[Collected data]
───

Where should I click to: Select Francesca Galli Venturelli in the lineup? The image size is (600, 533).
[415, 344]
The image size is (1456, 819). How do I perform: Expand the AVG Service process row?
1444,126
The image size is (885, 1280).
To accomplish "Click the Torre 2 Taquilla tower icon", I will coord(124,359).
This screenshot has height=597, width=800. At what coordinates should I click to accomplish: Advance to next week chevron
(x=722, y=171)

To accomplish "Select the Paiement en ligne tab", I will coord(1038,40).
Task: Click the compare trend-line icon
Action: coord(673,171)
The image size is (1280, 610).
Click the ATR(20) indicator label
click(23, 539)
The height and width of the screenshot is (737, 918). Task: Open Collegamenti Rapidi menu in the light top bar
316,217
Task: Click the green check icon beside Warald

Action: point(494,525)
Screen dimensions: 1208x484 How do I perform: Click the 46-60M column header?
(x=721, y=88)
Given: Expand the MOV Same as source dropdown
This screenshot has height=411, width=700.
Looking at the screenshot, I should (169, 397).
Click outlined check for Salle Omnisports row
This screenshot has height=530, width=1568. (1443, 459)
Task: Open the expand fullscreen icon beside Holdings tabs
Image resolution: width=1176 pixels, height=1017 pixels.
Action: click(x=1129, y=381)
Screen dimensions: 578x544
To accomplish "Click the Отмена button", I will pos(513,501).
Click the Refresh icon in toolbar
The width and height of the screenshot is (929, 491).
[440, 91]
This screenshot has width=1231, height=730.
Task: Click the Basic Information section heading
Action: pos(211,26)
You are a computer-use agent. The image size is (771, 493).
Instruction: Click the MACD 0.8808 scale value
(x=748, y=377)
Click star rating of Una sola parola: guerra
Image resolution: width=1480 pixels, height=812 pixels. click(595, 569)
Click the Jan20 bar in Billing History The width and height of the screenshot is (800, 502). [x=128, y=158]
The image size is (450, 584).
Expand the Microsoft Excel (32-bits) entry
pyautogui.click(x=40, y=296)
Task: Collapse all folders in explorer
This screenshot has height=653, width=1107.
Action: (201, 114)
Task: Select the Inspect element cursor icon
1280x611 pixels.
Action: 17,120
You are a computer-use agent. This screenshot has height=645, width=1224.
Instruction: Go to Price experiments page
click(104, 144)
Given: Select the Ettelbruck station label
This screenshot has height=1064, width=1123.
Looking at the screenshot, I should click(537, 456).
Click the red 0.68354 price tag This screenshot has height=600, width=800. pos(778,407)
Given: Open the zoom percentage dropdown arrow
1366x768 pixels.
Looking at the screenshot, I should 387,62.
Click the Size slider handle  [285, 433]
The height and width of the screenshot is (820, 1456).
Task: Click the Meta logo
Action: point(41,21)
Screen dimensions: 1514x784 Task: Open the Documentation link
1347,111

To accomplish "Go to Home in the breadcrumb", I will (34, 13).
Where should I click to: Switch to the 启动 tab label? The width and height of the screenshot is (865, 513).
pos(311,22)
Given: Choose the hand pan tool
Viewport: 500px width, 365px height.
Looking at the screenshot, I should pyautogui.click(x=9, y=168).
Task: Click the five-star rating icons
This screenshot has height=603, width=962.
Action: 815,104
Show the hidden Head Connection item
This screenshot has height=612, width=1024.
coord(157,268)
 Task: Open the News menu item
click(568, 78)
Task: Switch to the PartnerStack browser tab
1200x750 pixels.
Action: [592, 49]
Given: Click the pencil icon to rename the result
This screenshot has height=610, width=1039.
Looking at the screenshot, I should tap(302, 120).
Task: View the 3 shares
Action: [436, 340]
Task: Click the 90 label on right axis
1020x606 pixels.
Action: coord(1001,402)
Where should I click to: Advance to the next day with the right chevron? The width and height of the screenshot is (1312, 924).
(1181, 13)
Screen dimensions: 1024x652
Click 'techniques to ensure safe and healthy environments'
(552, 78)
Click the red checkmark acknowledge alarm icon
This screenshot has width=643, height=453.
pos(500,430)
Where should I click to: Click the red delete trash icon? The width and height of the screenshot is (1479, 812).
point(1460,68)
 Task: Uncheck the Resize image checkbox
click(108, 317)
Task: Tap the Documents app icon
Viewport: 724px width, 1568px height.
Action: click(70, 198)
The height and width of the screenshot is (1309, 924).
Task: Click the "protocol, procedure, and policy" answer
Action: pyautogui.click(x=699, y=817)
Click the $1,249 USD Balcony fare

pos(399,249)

───

### Task statement
Produce a word-for-word copy of all the entries above.

### Output
Where should I click to: Select Francesca Galli Venturelli in the lineup? The image size is (600, 533).
[415, 344]
The image size is (1456, 819). How do I perform: Expand the AVG Service process row?
1444,126
The image size is (885, 1280).
To accomplish "Click the Torre 2 Taquilla tower icon", I will coord(124,359).
This screenshot has height=597, width=800. At what coordinates should I click to accomplish: Advance to next week chevron
(x=722, y=171)

To accomplish "Select the Paiement en ligne tab", I will coord(1038,40).
Task: Click the compare trend-line icon
Action: coord(673,171)
The image size is (1280, 610).
Click the ATR(20) indicator label
click(23, 539)
The height and width of the screenshot is (737, 918). Task: Open Collegamenti Rapidi menu in the light top bar
316,217
Task: Click the green check icon beside Warald

Action: point(494,525)
Screen dimensions: 1208x484 How do I perform: Click the 46-60M column header?
(x=721, y=88)
Given: Expand the MOV Same as source dropdown
This screenshot has height=411, width=700.
Looking at the screenshot, I should (169, 397).
Click outlined check for Salle Omnisports row
This screenshot has height=530, width=1568. (1443, 459)
Task: Open the expand fullscreen icon beside Holdings tabs
Image resolution: width=1176 pixels, height=1017 pixels.
Action: click(x=1129, y=381)
Screen dimensions: 578x544
To accomplish "Click the Отмена button", I will pos(513,501).
Click the Refresh icon in toolbar
The width and height of the screenshot is (929, 491).
[440, 91]
This screenshot has width=1231, height=730.
Task: Click the Basic Information section heading
Action: pos(211,26)
You are a computer-use agent. The image size is (771, 493).
Instruction: Click the MACD 0.8808 scale value
(x=748, y=377)
Click star rating of Una sola parola: guerra
Image resolution: width=1480 pixels, height=812 pixels. click(595, 569)
Click the Jan20 bar in Billing History The width and height of the screenshot is (800, 502). [x=128, y=158]
The image size is (450, 584).
Expand the Microsoft Excel (32-bits) entry
pyautogui.click(x=40, y=296)
Task: Collapse all folders in explorer
This screenshot has height=653, width=1107.
Action: (201, 114)
Task: Select the Inspect element cursor icon
1280x611 pixels.
Action: 17,120
You are a computer-use agent. This screenshot has height=645, width=1224.
Instruction: Go to Price experiments page
click(104, 144)
Given: Select the Ettelbruck station label
This screenshot has height=1064, width=1123.
Looking at the screenshot, I should click(537, 456).
Click the red 0.68354 price tag This screenshot has height=600, width=800. pos(778,407)
Given: Open the zoom percentage dropdown arrow
1366x768 pixels.
Looking at the screenshot, I should 387,62.
Click the Size slider handle  [285, 433]
The height and width of the screenshot is (820, 1456).
Task: Click the Meta logo
Action: point(41,21)
Screen dimensions: 1514x784 Task: Open the Documentation link
1347,111

To accomplish "Go to Home in the breadcrumb", I will (34, 13).
Where should I click to: Switch to the 启动 tab label? The width and height of the screenshot is (865, 513).
pos(311,22)
Given: Choose the hand pan tool
Viewport: 500px width, 365px height.
Looking at the screenshot, I should pyautogui.click(x=9, y=168).
Task: Click the five-star rating icons
This screenshot has height=603, width=962.
Action: 815,104
Show the hidden Head Connection item
This screenshot has height=612, width=1024.
coord(157,268)
 Task: Open the News menu item
click(568, 78)
Task: Switch to the PartnerStack browser tab
1200x750 pixels.
Action: [592, 49]
Given: Click the pencil icon to rename the result
This screenshot has height=610, width=1039.
Looking at the screenshot, I should tap(302, 120).
Task: View the 3 shares
Action: [436, 340]
Task: Click the 90 label on right axis
1020x606 pixels.
Action: coord(1001,402)
Where should I click to: Advance to the next day with the right chevron? The width and height of the screenshot is (1312, 924).
(1181, 13)
Screen dimensions: 1024x652
Click 'techniques to ensure safe and healthy environments'
(552, 78)
Click the red checkmark acknowledge alarm icon
This screenshot has width=643, height=453.
pos(500,430)
Where should I click to: Click the red delete trash icon? The width and height of the screenshot is (1479, 812).
point(1460,68)
 Task: Uncheck the Resize image checkbox
click(108, 317)
Task: Tap the Documents app icon
Viewport: 724px width, 1568px height.
Action: click(70, 198)
The height and width of the screenshot is (1309, 924).
Task: Click the "protocol, procedure, and policy" answer
Action: pyautogui.click(x=699, y=817)
Click the $1,249 USD Balcony fare

pos(399,249)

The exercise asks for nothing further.